Published in The Journal of Allergy and Clinical Immunology: In Practice, the study involved 55 patients treated at a hospital with clinically stable moderate or severe persistent asthma aged 20 to 59 years.
Each patient underwent evaluation for clinical asthma control, health-related quality of life, psychosocial morbidity, cardiopulmonary exercise testing, physical activity level, and airway and systemic inflammation.
Next, researchers assigned 27 patients to constant-load exercise (CLE) and 28 to HIIT. Training included 40-minute sessions on a cycle ergometer twice a week for 12 weeks.
Sessions included 5 minutes of warmup, 30 minutes of exercise and 5 minutes of cooldown. Exercise intensity increased every 2 weeks based on each participant’s cardiopulmonary exercise testing results.
Using cardiopulmonary exercise testing, researchers found that both exercise interventions led to comparable increases in participants’ peak oxygen uptake and workload, with no differences between the groups in dyspnea levels or lower limb fatigue after the interventions.
“We did not expect that HIIT would induce similar benefits to those observed by aerobic exercise,” Carvalho said.
After the intervention, the HIIT group achieved an increase of at more than 500 steps a day — the level established to show a minimal clinically important difference — in total physical activity level during weekdays compared with the CLE group (P < .05), which also reflected an increase compared with baseline (P < .003), although this improvement was not observed during follow-up.

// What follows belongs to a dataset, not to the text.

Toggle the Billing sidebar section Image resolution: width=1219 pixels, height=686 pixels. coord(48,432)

Compared with the CLE group, the HIIT group experienced reductions in dyspnea levels during the physical test limit (minutes 2 to 4) after the interventions (P < .05). The groups did not experience any differences in lower limb fatigue.

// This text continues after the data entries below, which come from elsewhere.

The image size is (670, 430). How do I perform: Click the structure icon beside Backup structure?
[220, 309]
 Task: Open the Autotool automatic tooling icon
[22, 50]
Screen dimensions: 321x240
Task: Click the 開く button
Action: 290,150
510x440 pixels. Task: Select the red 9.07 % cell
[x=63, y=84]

After the first 2 weeks, both groups maintained dyspnea and fatigue levels between “somewhat hard” and “hard.” Similar dyspnea levels, lower limb fatigue and heart rates during the exercise sessions also were observed among both groups, although the HIIT group expended more energy than the CLE group between sessions 10 and 24 (P < .05).
Also, after the intervention, the researchers did not find any clinically significant differences in Asthma Control Questionnaire 6 (ACQ-6) results between the HIIT and CLE groups (44% vs. 35%), although the HIIT group displayed a minimal clinically important difference in ACQ-6 scores compared with baseline. Similarly, the researchers did not observe any differences during the follow-up in clinical control or lung function in both groups.
However, similar proportions of the HITT group and CLE group experienced clinical reductions in anxiety (63% vs. 53%) and clinical reductions in depression levels (74% vs. 71%), although only the HIIT group saw these symptoms improve through the follow-up period.
Additionally, there were no changes in inflammatory asthma biomarkers, including IL-1B, IL-17, TNF-alpha, IL-2, IL-10, MCP-1 and RANTES (Regulated on Activation, Normal T Cell Expressed and Secreted) as well as cortisol.
Overall, the researchers concluded that CLE and HIIT both effectively improved aerobic fitness among adults with moderate to severe asthma, with HIIT providing better results in reducing dyspnea levels and limb fatigue while increasing physical activity level.
“These findings allow the recommendation of HIIT to people with asthma,” Carvalho said.
“Also, they suggest that people with asthma can do other types of exercise training.”
The results of this study additionally open two new fronts, Carvalho continued.
First, a pragmatic study should evaluate how well patients with asthma adhere to CLE and HIIT exercise programs.
“The importance is to assess which exercise patients prefer,” he said.
Second, he said, studies should assess which type of exercise reduces the incidence of exercise-induced bronchoconstriction, which is a condition where patients present dyspnea with exercise.